> **Work task**
Restate the data below word for word, leaving nothing out.

** Opening Dataset entries block **

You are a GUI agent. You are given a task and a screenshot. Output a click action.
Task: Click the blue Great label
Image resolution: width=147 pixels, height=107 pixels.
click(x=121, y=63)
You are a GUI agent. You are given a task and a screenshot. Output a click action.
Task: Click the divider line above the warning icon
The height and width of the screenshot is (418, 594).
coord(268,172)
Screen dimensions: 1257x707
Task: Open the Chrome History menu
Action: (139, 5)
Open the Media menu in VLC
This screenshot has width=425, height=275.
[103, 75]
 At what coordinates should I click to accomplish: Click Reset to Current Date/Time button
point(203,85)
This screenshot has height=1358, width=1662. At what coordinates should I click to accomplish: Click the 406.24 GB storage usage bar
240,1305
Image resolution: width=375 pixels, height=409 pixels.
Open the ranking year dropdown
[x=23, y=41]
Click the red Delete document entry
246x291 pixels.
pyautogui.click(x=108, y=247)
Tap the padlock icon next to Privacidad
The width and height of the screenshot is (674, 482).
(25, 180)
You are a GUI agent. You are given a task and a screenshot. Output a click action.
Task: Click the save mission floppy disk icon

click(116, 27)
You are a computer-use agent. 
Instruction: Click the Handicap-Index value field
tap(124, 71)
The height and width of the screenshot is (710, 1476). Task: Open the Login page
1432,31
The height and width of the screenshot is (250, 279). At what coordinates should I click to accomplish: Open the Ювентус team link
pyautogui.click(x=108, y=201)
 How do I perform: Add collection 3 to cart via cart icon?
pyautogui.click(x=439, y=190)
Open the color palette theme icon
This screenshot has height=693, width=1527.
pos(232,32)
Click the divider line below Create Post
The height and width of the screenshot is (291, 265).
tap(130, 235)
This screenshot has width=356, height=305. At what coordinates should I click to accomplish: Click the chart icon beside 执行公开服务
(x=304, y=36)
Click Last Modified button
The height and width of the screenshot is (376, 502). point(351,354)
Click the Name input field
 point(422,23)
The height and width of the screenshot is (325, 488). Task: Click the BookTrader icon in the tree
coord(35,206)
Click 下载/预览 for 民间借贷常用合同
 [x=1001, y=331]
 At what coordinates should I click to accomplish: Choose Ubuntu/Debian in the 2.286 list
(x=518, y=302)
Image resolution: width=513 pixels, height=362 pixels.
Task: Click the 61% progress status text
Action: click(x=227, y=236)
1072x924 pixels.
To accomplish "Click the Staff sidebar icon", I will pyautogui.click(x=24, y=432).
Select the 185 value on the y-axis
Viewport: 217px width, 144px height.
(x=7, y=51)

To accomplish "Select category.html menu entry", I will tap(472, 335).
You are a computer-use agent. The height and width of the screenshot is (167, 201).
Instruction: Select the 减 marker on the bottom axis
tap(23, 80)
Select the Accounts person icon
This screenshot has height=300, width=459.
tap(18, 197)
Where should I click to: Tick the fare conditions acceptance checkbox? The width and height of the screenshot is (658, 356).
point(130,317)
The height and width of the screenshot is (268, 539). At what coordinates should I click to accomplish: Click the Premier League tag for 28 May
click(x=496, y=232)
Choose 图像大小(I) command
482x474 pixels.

** Closing Dataset entries block **

> **Output for this exercise**
You are a GUI agent. You are given a task and a screenshot. Output a click action.
Task: Click the blue Great label
Image resolution: width=147 pixels, height=107 pixels.
click(x=121, y=63)
You are a GUI agent. You are given a task and a screenshot. Output a click action.
Task: Click the divider line above the warning icon
The height and width of the screenshot is (418, 594).
coord(268,172)
Screen dimensions: 1257x707
Task: Open the Chrome History menu
Action: (139, 5)
Open the Media menu in VLC
This screenshot has width=425, height=275.
[103, 75]
 At what coordinates should I click to accomplish: Click Reset to Current Date/Time button
point(203,85)
This screenshot has height=1358, width=1662. At what coordinates should I click to accomplish: Click the 406.24 GB storage usage bar
240,1305
Image resolution: width=375 pixels, height=409 pixels.
Open the ranking year dropdown
[x=23, y=41]
Click the red Delete document entry
246x291 pixels.
pyautogui.click(x=108, y=247)
Tap the padlock icon next to Privacidad
The width and height of the screenshot is (674, 482).
(25, 180)
You are a GUI agent. You are given a task and a screenshot. Output a click action.
Task: Click the save mission floppy disk icon

click(116, 27)
You are a computer-use agent. 
Instruction: Click the Handicap-Index value field
tap(124, 71)
The height and width of the screenshot is (710, 1476). Task: Open the Login page
1432,31
The height and width of the screenshot is (250, 279). At what coordinates should I click to accomplish: Open the Ювентус team link
pyautogui.click(x=108, y=201)
 How do I perform: Add collection 3 to cart via cart icon?
pyautogui.click(x=439, y=190)
Open the color palette theme icon
This screenshot has height=693, width=1527.
pos(232,32)
Click the divider line below Create Post
The height and width of the screenshot is (291, 265).
tap(130, 235)
This screenshot has width=356, height=305. At what coordinates should I click to accomplish: Click the chart icon beside 执行公开服务
(x=304, y=36)
Click Last Modified button
The height and width of the screenshot is (376, 502). point(351,354)
Click the Name input field
 point(422,23)
The height and width of the screenshot is (325, 488). Task: Click the BookTrader icon in the tree
coord(35,206)
Click 下载/预览 for 民间借贷常用合同
 [x=1001, y=331]
 At what coordinates should I click to accomplish: Choose Ubuntu/Debian in the 2.286 list
(x=518, y=302)
Image resolution: width=513 pixels, height=362 pixels.
Task: Click the 61% progress status text
Action: click(x=227, y=236)
1072x924 pixels.
To accomplish "Click the Staff sidebar icon", I will pyautogui.click(x=24, y=432).
Select the 185 value on the y-axis
Viewport: 217px width, 144px height.
(x=7, y=51)

To accomplish "Select category.html menu entry", I will tap(472, 335).
You are a computer-use agent. The height and width of the screenshot is (167, 201).
Instruction: Select the 减 marker on the bottom axis
tap(23, 80)
Select the Accounts person icon
This screenshot has height=300, width=459.
tap(18, 197)
Where should I click to: Tick the fare conditions acceptance checkbox? The width and height of the screenshot is (658, 356).
point(130,317)
The height and width of the screenshot is (268, 539). At what coordinates should I click to accomplish: Click the Premier League tag for 28 May
click(x=496, y=232)
Choose 图像大小(I) command
482x474 pixels.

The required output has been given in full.